Turning Garden Scraps into Black Gold – Making Compost

 Right then — pull up a chair, pour a mug of tea, and let me take you on a journey I’ve been fossicking around in for years: making my own compost. Now, we’ve all heard the phrase ‘black gold’ thrown around by every gardening magazine and TV expert going, but I’ll be honest with you — once you’ve got a good compost system humming, you’ll see why they call it that. It’s like gold for bedding plants, borders, and veg beds… and best of all, it doesn’t cost a penny!



1. What I’m Composting (And How I Do It)

 I’m obsessive about getting the best out of every scrap and clipping I can muster, whether at home or down on the allotment. My composting life pretty much starts at home, even though I have two lovely compost bins at the allotments — more about those later.

At home, my system is fairly simple but effective:

  • Greens — That’s kitchen veg peelings, fruit scraps, grass cuttings, tender prunings and various soft bits from both the garden and allotment.

  • Browns — Everything from shredded cardboard and paper (Iris is a champion paper-shredder, by the way), to dry leaves and garden waste I’ve collected on a dry day.

Mixing these two is crucial. Greens give the nitrogen, browns give the carbon, and together they feed the critters that do all the hard work for you. Aim for roughly twice as much browns as greens so you don’t get a soggy, stinky mess — and trust me, I’ve learned this the hard way!

Iris, bless her, keeps the shabby pile of bags and boxes of cardboard and paper under control by shredding them up. It’s a bit like giving the compost heap its breakfast cereal — all nice and small so it breaks down quicker.

WRITTEN EXERCISE A :: Copy everything in the compost piece from "Mixing these two" down to "the hard way!".
WRITTEN EXERCISE B :: According to the compost piece, why should a heap hold roughly twice as much browns as greens?

DATASET RECORDS ::
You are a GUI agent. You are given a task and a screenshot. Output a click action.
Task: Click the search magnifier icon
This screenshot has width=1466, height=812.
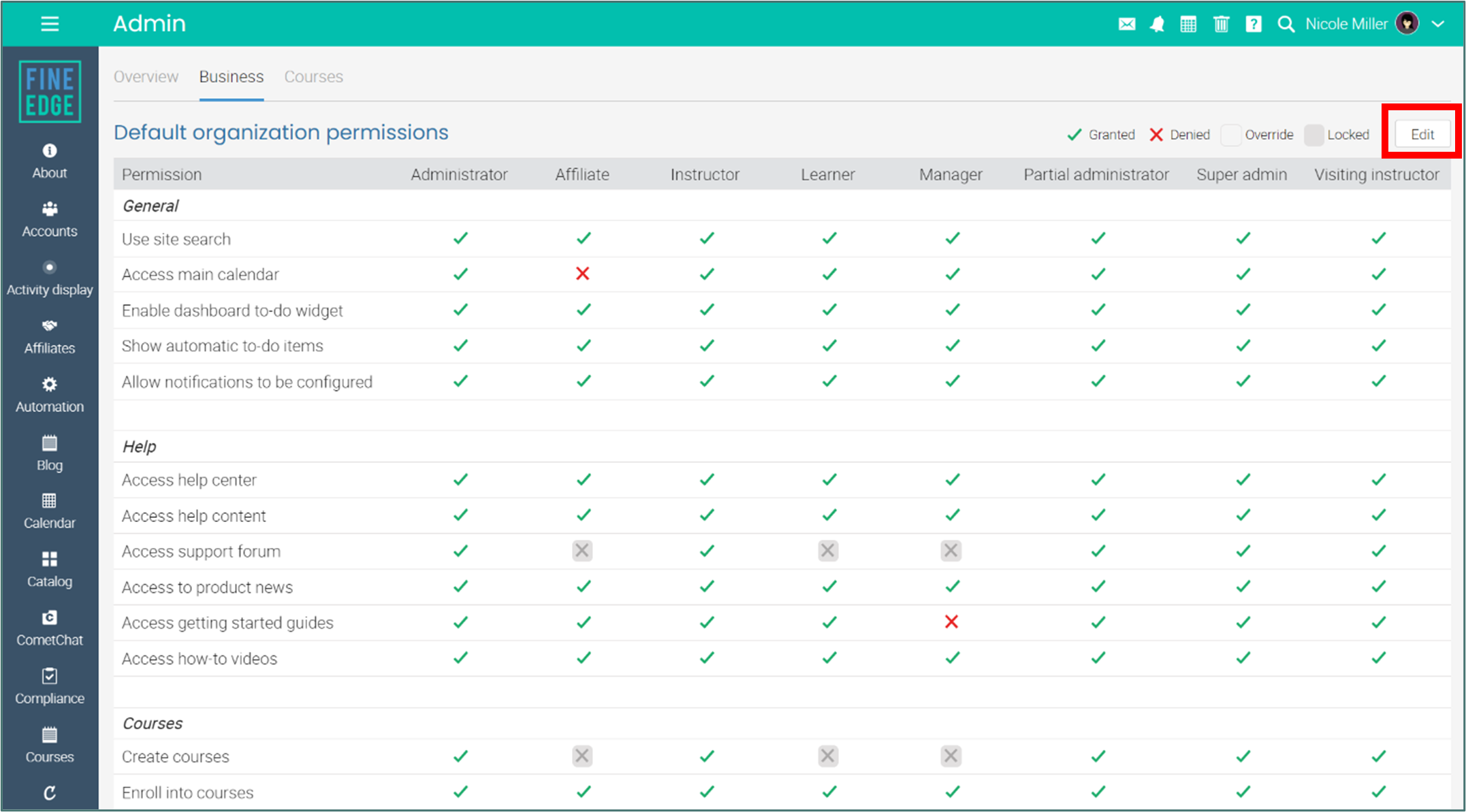click(x=1286, y=25)
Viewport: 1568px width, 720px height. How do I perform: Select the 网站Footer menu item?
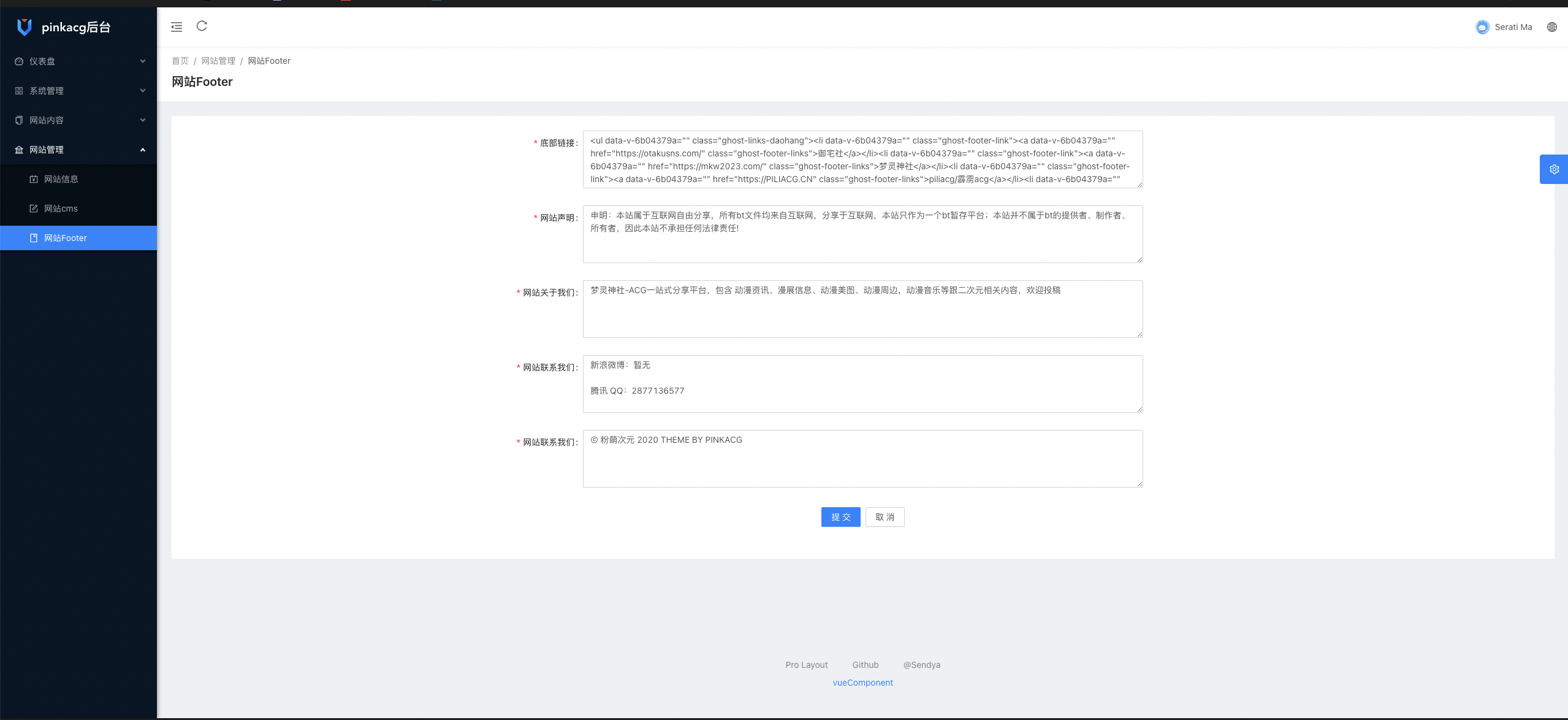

FULL RESPONSE A ::
Mixing these two is crucial. Greens give the nitrogen, browns give the carbon, and together they feed the critters that do all the hard work for you. Aim for roughly twice as much browns as greens so you don’t get a soggy, stinky mess — and trust me, I’ve learned this the hard way!

FULL RESPONSE B :: Keeping that ratio stops the heap from turning into a soggy, stinky mess.